Océanie: le choc (esthétique) des civilisations
Il existe à Paris un superbe Musée des «arts premiers», voulu par Jacques Chirac, qui propose des collections et expositions touffues et passionnantes. Avec moins de moyens, on peut parfois frapper l’imagination tout aussi fort. C’est le cas de l’exposition Océanie, organisée, Place Royale, dans l’Espace ING.
C’est un véritable enchantement qui vous saisit, une fois franchi le seuil cde cette exposition «exotique». Petite par la taille elle réussit la gageure de faire le tour de trois archipels de l’Océan Pacifique-un tiers de l’espace de la Terre, en quelques salles
. d’une beauté esthétique à couper le souffle .J’ai passé, rien que dans la salle centrale, plus d’une heure sous le charme de ces objets rituels ou simplement pratiques ou guerriers, reliant les hommes entre eux ou la terre aux divinités. On y trouve des objets usuels, (comme des porte-tête, des pagnes ou des colliers d’une simplicité que jalouserait le design moderne) des objets rituels servant aux cérémonies d’initiation des garçons ou à la guerre -masques, statues, faites à partir de crânes humains-. Ou encore, liés aux rituels de fécondation, soit à la femme, soit…à la mort. Ainsi en nouvelle Irlande, les crânes enterrés étaient surmontés de boutures à croissance rapide pour lier la mort à la fertilité!
L’exposition propose toutes ces explications ethnographiques passionnantes, soit par des panneaux muraux situant l’espace immense du «Pacifique», soit par un excellent guide audio, soit enfin par un catalogue du Fonds Mercator, aux textes savants mais très accessibles et aux illustrations parfaites. Enfin un intelligent parcours «enfants»les oblige (tout comme nous) à vérifier le sens de l’observation..
L’expo a une autre valeur didactique:elle rafraîchit notre mémoire sur ces îles mythiques encombrées de clichés (les Iles Marquise, Tahiti, les Iles Fidji, Hawaii, de Pâques) et rappelle la distinction fondamentale entre les trois archipels, la Mélanésie, autour de la riche civilisation de Nouvelle-Guinée, la Polynésie, et sa multitude d’îles et la Micronésie avec sa poussière de petites îles. Une leçon de géographie bienvenue.
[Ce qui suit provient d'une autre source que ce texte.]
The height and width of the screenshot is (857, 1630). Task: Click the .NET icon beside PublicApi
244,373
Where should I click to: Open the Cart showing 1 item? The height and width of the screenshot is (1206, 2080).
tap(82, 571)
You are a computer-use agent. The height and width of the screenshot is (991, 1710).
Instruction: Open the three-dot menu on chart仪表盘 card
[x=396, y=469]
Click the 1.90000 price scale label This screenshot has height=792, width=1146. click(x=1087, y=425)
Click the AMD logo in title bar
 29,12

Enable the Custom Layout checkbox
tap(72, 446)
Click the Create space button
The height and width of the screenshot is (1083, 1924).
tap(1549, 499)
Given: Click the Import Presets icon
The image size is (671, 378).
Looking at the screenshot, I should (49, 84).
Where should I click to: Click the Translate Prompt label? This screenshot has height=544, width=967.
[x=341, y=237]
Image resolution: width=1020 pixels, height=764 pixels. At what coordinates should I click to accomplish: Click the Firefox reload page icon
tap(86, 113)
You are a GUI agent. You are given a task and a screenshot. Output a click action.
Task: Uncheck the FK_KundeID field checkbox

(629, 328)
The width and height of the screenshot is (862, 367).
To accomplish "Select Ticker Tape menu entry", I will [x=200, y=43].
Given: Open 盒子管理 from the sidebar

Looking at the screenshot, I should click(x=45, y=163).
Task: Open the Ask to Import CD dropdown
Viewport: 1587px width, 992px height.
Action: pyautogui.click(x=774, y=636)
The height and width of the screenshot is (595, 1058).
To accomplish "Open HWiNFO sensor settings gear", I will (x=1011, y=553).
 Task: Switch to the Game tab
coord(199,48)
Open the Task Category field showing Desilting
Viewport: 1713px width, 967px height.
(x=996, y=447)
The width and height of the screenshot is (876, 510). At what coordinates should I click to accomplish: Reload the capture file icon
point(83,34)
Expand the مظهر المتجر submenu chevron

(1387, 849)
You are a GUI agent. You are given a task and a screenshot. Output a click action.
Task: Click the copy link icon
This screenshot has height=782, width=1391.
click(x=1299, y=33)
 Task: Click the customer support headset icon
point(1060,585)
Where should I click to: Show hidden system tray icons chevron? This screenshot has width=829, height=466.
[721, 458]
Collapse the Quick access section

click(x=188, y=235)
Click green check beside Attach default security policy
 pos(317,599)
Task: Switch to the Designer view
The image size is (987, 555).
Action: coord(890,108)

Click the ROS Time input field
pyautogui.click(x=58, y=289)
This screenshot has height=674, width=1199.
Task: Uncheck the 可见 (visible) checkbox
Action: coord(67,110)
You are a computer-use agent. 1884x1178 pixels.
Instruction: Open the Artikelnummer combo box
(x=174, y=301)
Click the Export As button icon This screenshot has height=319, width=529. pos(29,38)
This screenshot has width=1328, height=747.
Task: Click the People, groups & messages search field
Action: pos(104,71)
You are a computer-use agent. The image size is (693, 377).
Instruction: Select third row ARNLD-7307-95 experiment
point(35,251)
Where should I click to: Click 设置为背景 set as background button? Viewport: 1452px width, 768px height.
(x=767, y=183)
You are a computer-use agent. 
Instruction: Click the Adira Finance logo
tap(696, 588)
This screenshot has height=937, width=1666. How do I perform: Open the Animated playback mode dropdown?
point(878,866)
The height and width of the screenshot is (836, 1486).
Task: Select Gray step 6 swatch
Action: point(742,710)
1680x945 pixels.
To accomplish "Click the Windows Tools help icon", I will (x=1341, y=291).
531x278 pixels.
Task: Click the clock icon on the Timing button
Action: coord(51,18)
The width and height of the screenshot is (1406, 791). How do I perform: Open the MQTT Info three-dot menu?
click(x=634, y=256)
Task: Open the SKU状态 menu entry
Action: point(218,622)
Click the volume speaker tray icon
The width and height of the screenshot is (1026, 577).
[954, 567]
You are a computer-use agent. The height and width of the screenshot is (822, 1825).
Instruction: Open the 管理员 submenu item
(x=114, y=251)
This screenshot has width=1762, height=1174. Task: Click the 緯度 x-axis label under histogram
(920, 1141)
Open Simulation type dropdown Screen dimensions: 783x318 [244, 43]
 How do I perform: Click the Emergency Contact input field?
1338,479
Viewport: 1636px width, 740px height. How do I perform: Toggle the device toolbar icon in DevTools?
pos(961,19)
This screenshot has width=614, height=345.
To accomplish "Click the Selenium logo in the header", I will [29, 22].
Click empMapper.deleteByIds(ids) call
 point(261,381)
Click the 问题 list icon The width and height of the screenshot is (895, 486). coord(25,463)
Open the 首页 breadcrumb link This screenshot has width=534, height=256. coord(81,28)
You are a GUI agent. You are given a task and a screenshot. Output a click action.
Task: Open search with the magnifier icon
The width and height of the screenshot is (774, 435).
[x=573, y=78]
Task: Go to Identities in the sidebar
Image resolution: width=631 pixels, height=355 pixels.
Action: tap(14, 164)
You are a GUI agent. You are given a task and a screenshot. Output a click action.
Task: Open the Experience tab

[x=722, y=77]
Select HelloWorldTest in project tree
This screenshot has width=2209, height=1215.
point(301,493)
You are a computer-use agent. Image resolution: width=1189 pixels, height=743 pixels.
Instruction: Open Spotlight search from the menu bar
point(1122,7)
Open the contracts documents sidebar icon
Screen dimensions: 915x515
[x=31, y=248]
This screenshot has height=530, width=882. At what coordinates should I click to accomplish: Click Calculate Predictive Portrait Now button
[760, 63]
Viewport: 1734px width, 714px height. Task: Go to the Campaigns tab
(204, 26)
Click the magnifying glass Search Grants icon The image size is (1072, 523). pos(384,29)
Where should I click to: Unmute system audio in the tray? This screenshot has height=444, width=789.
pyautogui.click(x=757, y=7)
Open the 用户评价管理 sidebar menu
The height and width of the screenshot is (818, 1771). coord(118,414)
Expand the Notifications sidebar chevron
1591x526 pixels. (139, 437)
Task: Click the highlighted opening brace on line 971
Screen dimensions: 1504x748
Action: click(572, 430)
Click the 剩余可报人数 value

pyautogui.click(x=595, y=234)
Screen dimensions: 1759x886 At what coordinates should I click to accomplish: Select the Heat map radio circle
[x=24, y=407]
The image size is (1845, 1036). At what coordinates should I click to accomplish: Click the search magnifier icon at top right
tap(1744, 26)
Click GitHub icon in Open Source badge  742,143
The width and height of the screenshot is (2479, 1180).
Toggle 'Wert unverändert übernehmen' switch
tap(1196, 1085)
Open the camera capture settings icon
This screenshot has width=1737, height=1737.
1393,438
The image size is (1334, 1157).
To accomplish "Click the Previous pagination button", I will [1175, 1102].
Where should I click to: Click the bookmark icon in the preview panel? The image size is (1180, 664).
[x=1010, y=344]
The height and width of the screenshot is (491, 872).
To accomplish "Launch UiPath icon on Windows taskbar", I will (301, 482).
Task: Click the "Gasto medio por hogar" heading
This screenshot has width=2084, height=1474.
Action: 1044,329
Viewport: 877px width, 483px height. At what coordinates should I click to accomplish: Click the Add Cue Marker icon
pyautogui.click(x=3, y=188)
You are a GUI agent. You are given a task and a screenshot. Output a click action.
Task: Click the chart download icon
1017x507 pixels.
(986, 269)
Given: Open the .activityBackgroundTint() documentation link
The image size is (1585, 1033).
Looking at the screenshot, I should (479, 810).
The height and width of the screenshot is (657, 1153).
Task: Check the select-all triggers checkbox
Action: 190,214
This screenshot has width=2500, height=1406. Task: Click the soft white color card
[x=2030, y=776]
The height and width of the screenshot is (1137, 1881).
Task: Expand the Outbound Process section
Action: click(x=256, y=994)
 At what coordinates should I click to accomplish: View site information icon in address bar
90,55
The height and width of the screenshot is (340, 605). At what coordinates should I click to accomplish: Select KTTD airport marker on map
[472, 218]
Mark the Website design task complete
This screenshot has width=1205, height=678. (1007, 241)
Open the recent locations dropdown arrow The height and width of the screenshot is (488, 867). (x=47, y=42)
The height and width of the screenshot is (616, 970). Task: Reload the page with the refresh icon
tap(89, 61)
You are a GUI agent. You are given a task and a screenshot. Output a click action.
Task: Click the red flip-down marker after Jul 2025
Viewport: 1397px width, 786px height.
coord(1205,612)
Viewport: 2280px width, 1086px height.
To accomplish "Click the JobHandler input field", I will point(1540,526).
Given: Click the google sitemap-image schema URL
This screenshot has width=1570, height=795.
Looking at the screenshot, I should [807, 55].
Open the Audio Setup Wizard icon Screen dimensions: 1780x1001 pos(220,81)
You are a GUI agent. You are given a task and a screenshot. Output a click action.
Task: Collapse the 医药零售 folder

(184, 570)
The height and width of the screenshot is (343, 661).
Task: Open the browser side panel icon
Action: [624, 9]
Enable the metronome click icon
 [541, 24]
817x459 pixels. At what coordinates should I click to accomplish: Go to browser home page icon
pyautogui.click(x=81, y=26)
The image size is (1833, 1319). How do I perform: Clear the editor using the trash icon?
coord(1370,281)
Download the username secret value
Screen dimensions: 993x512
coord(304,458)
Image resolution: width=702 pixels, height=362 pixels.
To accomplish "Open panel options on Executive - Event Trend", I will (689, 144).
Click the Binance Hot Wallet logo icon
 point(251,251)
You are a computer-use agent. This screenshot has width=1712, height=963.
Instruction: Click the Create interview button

Mais la première valeur de ce très bel ensemble, c’est sa valeur esthétique. Elle nous fait comprendre, un siècle et demi plus tard, l’enthousiasme d’un Gauguin pour la vie sous les tropiques et plus tard la passion de Picasso et de nombre de cubistes et de surréalistes pour ces arts «primitifs». La proximité de «l’art nègre» nous fait oublier que cet art lointain d’Océanie a enthousiasmé, à raison, André Breton, qui en possédait une très belle collection.
Grâce soit rendue à de nombreux établissements internationaux et à des collectionneurs privés, belges pour la plupart, d’avoir prêté pour cette remarquable synthèse, des oeuvres d’une valeur inestimable, exposées pour la première fois.
Océanie, Espace culturel ING, 6 place Royale, Bruxelles, jusqu'au 15 mars. Espace découverte pour les enfants. Catalogue, 35 euros via www.ing.be/art Tél.02-547.22.92.